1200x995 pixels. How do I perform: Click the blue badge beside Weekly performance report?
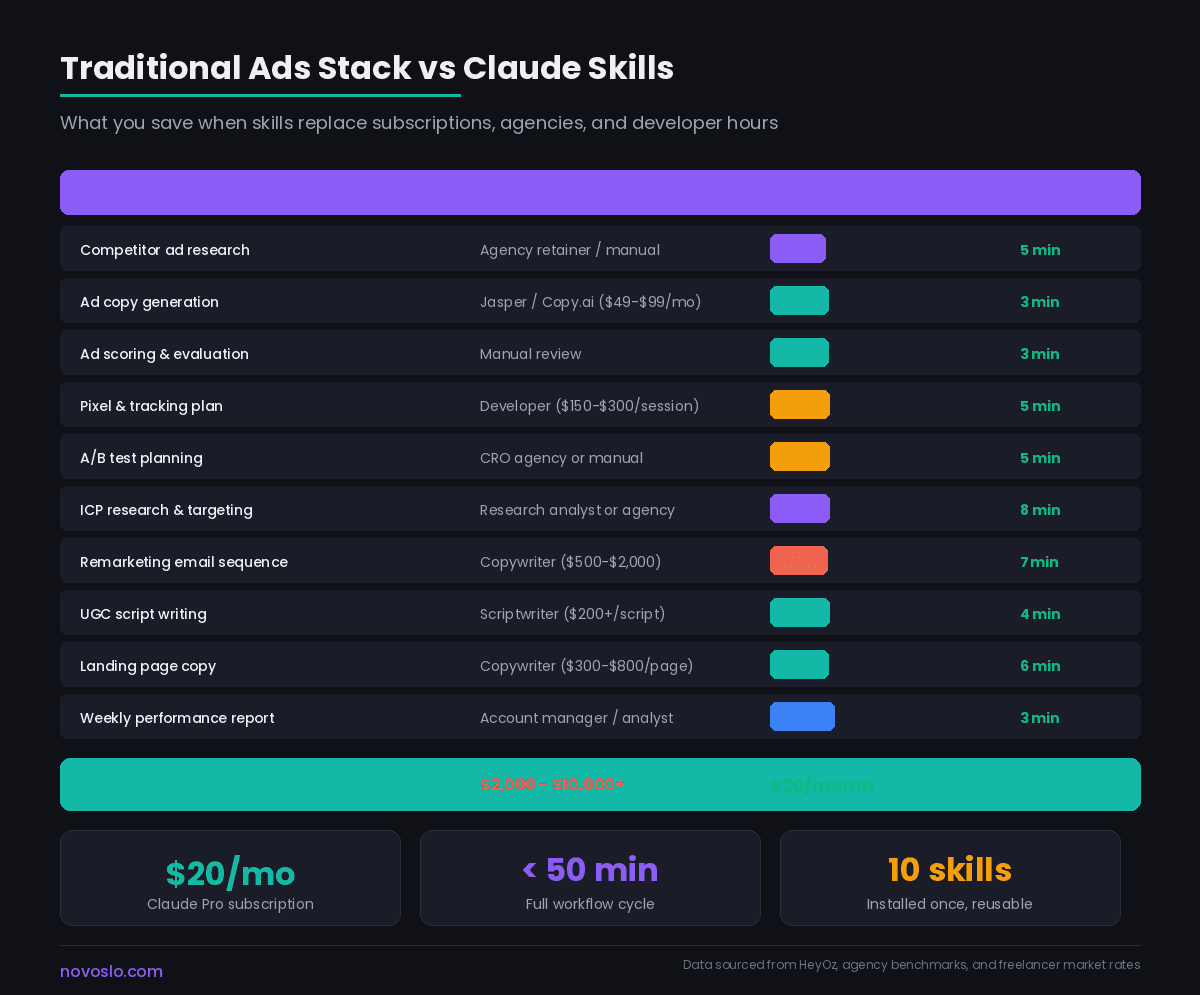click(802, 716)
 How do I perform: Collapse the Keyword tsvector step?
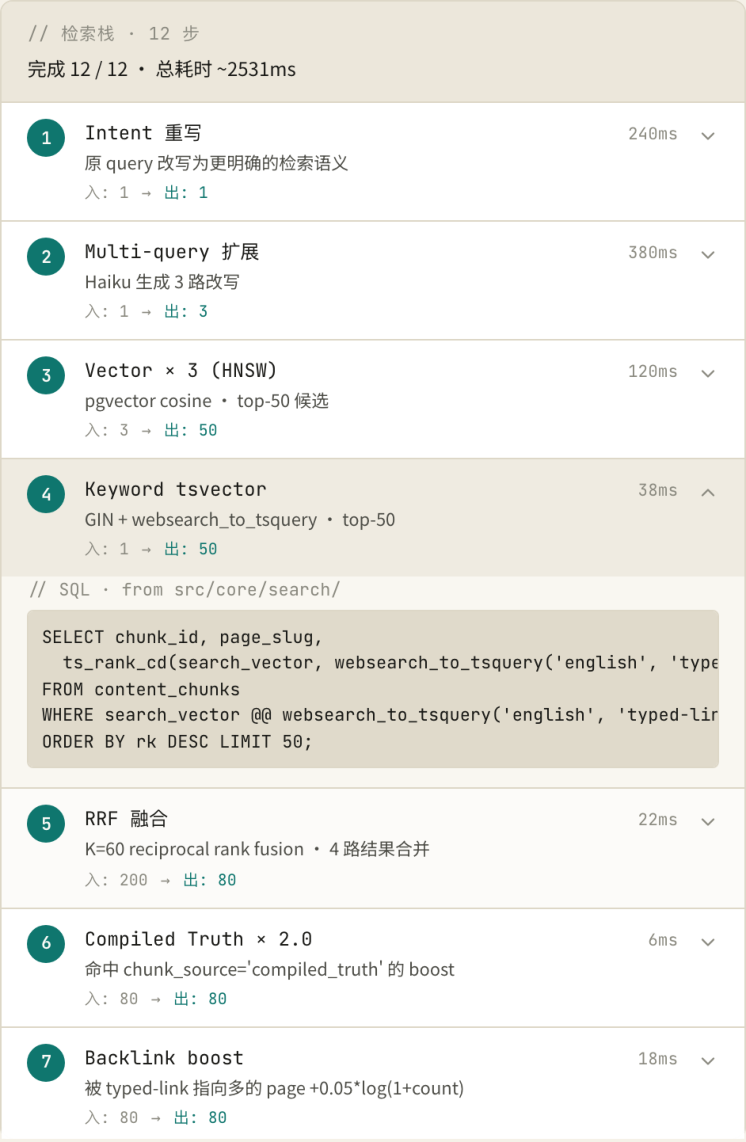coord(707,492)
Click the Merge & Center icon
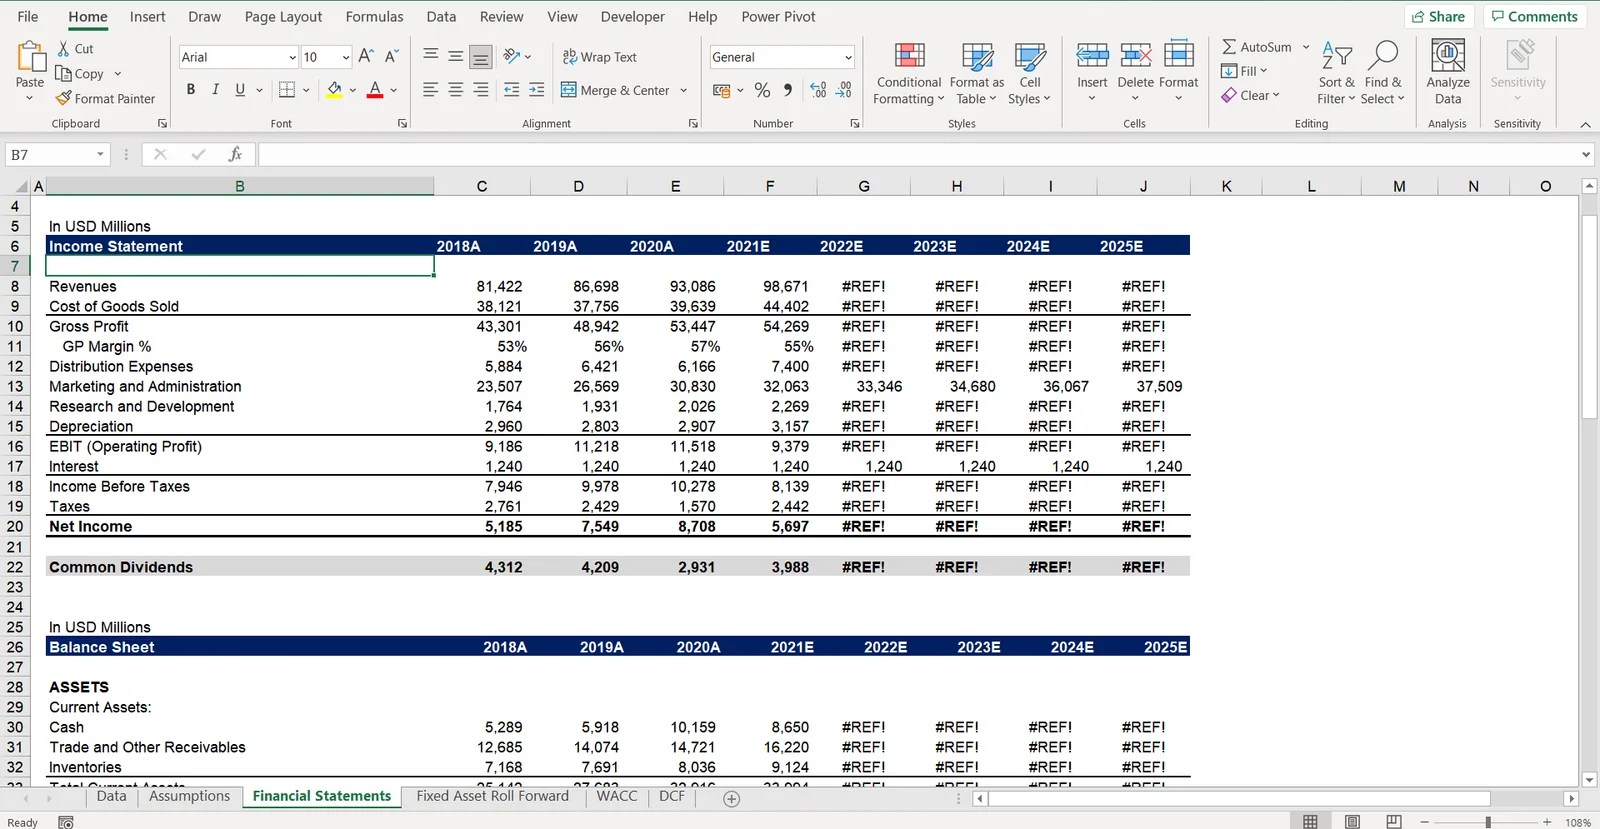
------------------------------
_What is needed_
Write out all the entries exactly, except for the pictures.

_Answer_
1200x995 pixels. How do I perform: Click the blue badge beside Weekly performance report?
click(802, 716)
 How do I perform: Collapse the Keyword tsvector step?
coord(707,492)
Click the Merge & Center icon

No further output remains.